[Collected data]
<<<<

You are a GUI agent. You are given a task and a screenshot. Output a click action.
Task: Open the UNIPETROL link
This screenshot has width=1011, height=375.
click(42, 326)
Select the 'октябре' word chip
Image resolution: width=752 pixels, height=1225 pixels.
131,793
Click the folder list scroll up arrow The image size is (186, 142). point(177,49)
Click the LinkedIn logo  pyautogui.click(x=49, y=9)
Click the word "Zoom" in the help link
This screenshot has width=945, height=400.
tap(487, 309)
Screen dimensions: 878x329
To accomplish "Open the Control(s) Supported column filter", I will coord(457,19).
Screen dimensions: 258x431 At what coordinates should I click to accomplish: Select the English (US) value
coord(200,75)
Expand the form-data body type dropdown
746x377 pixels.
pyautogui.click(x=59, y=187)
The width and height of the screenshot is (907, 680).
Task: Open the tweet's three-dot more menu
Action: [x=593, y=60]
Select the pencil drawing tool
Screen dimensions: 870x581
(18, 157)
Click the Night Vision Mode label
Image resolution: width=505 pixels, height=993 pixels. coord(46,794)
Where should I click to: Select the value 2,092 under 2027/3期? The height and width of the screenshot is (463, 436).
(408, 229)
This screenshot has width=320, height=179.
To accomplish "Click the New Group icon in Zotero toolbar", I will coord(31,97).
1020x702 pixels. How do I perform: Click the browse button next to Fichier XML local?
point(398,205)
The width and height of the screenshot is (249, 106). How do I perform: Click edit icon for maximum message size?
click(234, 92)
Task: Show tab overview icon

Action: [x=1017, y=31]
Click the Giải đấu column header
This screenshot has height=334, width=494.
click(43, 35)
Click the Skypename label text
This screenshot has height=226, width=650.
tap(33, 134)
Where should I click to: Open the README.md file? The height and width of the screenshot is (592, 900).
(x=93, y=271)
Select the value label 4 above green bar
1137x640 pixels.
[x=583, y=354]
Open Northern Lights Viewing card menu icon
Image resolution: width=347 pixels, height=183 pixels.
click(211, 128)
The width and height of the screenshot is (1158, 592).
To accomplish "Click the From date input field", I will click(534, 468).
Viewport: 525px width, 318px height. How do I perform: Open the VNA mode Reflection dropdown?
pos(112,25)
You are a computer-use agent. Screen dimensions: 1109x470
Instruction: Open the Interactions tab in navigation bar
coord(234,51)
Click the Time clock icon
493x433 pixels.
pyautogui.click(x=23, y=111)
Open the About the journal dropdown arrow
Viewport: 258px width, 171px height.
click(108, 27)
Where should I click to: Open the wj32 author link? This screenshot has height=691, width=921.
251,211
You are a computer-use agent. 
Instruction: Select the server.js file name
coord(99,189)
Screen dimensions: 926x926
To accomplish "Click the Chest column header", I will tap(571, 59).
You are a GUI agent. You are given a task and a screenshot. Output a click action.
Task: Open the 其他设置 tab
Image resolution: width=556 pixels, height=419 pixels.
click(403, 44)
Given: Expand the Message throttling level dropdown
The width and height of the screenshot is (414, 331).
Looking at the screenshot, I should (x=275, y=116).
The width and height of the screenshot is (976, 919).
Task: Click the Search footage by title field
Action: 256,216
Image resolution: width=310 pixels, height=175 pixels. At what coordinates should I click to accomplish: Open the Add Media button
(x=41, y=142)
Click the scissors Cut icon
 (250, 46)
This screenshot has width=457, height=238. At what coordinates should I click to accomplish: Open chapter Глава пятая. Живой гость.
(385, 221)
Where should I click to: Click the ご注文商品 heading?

>>>>

=== Work instructions ===
Set down the records again, exactly.

=== Problem solution ===
You are a GUI agent. You are given a task and a screenshot. Output a click action.
Task: Open the UNIPETROL link
This screenshot has width=1011, height=375.
click(42, 326)
Select the 'октябре' word chip
Image resolution: width=752 pixels, height=1225 pixels.
131,793
Click the folder list scroll up arrow The image size is (186, 142). point(177,49)
Click the LinkedIn logo  pyautogui.click(x=49, y=9)
Click the word "Zoom" in the help link
This screenshot has width=945, height=400.
tap(487, 309)
Screen dimensions: 878x329
To accomplish "Open the Control(s) Supported column filter", I will coord(457,19).
Screen dimensions: 258x431 At what coordinates should I click to accomplish: Select the English (US) value
coord(200,75)
Expand the form-data body type dropdown
746x377 pixels.
pyautogui.click(x=59, y=187)
The width and height of the screenshot is (907, 680).
Task: Open the tweet's three-dot more menu
Action: [x=593, y=60]
Select the pencil drawing tool
Screen dimensions: 870x581
(18, 157)
Click the Night Vision Mode label
Image resolution: width=505 pixels, height=993 pixels. coord(46,794)
Where should I click to: Select the value 2,092 under 2027/3期? The height and width of the screenshot is (463, 436).
(408, 229)
This screenshot has width=320, height=179.
To accomplish "Click the New Group icon in Zotero toolbar", I will coord(31,97).
1020x702 pixels. How do I perform: Click the browse button next to Fichier XML local?
point(398,205)
The width and height of the screenshot is (249, 106). How do I perform: Click edit icon for maximum message size?
click(234, 92)
Task: Show tab overview icon

Action: [x=1017, y=31]
Click the Giải đấu column header
This screenshot has height=334, width=494.
click(43, 35)
Click the Skypename label text
This screenshot has height=226, width=650.
tap(33, 134)
Where should I click to: Open the README.md file? The height and width of the screenshot is (592, 900).
(x=93, y=271)
Select the value label 4 above green bar
1137x640 pixels.
[x=583, y=354]
Open Northern Lights Viewing card menu icon
Image resolution: width=347 pixels, height=183 pixels.
click(211, 128)
The width and height of the screenshot is (1158, 592).
To accomplish "Click the From date input field", I will click(534, 468).
Viewport: 525px width, 318px height. How do I perform: Open the VNA mode Reflection dropdown?
pos(112,25)
You are a computer-use agent. Screen dimensions: 1109x470
Instruction: Open the Interactions tab in navigation bar
coord(234,51)
Click the Time clock icon
493x433 pixels.
pyautogui.click(x=23, y=111)
Open the About the journal dropdown arrow
Viewport: 258px width, 171px height.
click(108, 27)
Where should I click to: Open the wj32 author link? This screenshot has height=691, width=921.
251,211
You are a computer-use agent. 
Instruction: Select the server.js file name
coord(99,189)
Screen dimensions: 926x926
To accomplish "Click the Chest column header", I will tap(571, 59).
You are a GUI agent. You are given a task and a screenshot. Output a click action.
Task: Open the 其他设置 tab
Image resolution: width=556 pixels, height=419 pixels.
click(403, 44)
Given: Expand the Message throttling level dropdown
The width and height of the screenshot is (414, 331).
Looking at the screenshot, I should (x=275, y=116).
The width and height of the screenshot is (976, 919).
Task: Click the Search footage by title field
Action: 256,216
Image resolution: width=310 pixels, height=175 pixels. At what coordinates should I click to accomplish: Open the Add Media button
(x=41, y=142)
Click the scissors Cut icon
 (250, 46)
This screenshot has width=457, height=238. At what coordinates should I click to accomplish: Open chapter Глава пятая. Живой гость.
(385, 221)
Where should I click to: Click the ご注文商品 heading?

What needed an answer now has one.